Saved data entries
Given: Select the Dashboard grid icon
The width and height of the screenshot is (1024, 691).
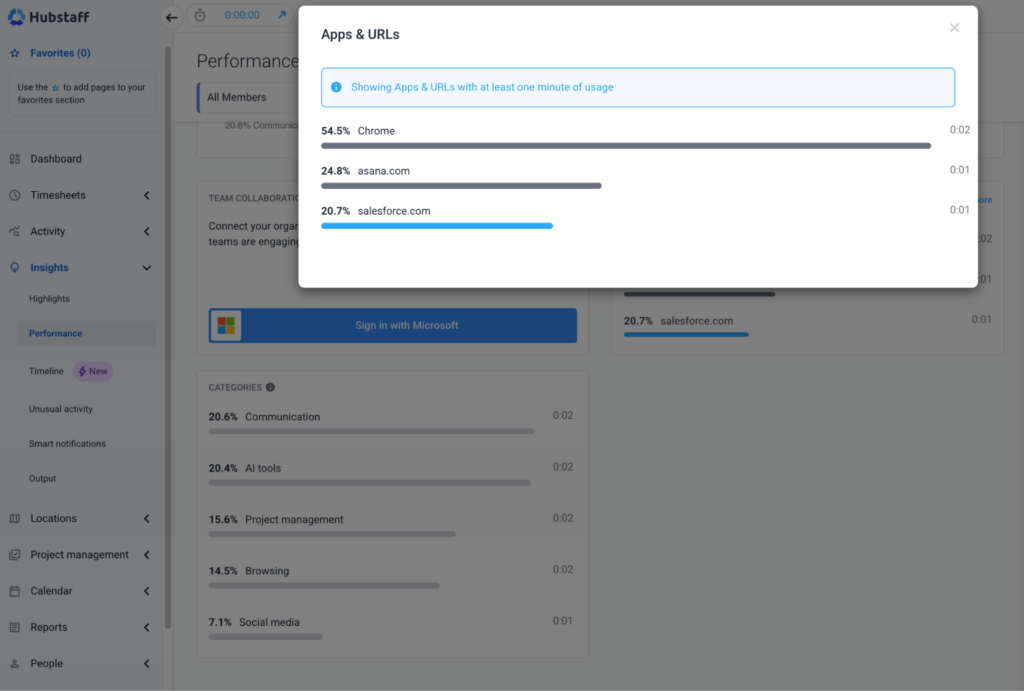Looking at the screenshot, I should [15, 158].
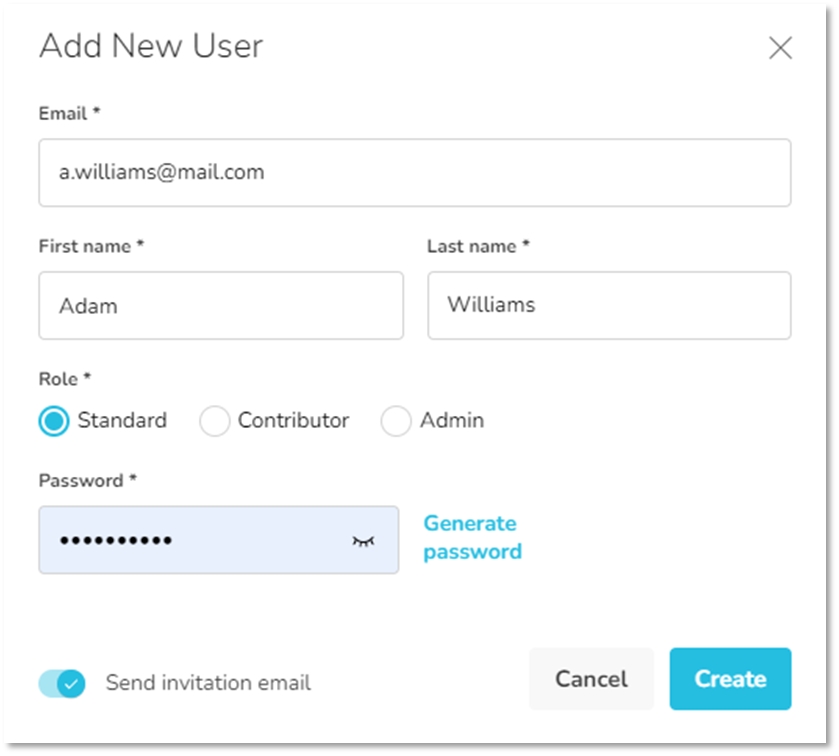
Task: Click the "Role *" section label
Action: point(64,379)
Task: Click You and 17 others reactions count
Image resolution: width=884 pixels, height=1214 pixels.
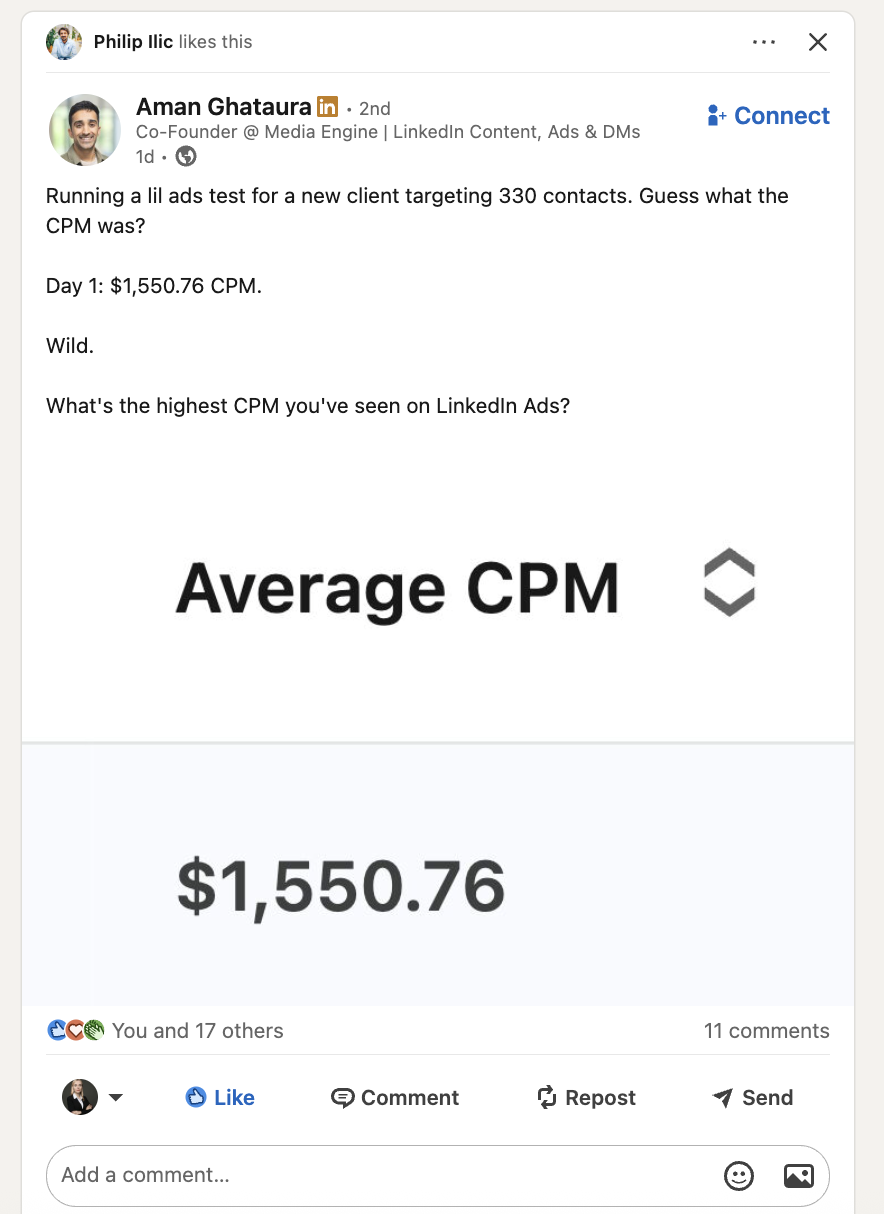Action: [x=197, y=1030]
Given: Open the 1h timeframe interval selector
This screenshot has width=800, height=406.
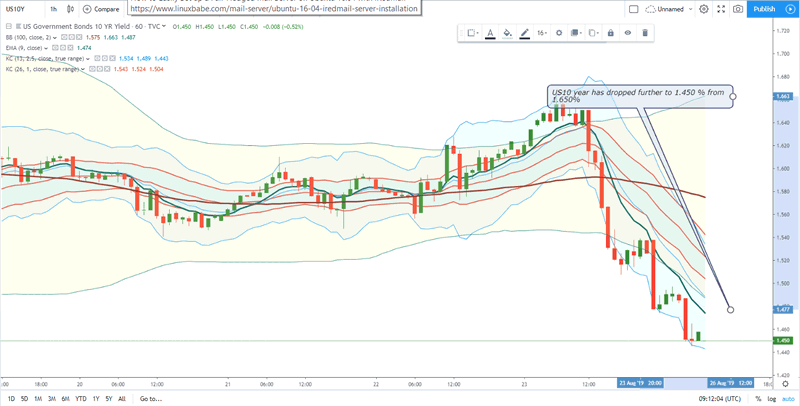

■ WHAT THIS TASK INVOLVES ■
Pictures aside, write out all of the records exactly.

■ REPLY TO THE TASK ■
Given: Select the Dashboard grid icon
The width and height of the screenshot is (1024, 691).
Looking at the screenshot, I should [15, 158].
Task: Click the "Role *" section label
Action: point(64,379)
Task: Click You and 17 others reactions count
Image resolution: width=884 pixels, height=1214 pixels.
Action: [x=197, y=1030]
Given: Open the 1h timeframe interval selector
This screenshot has width=800, height=406.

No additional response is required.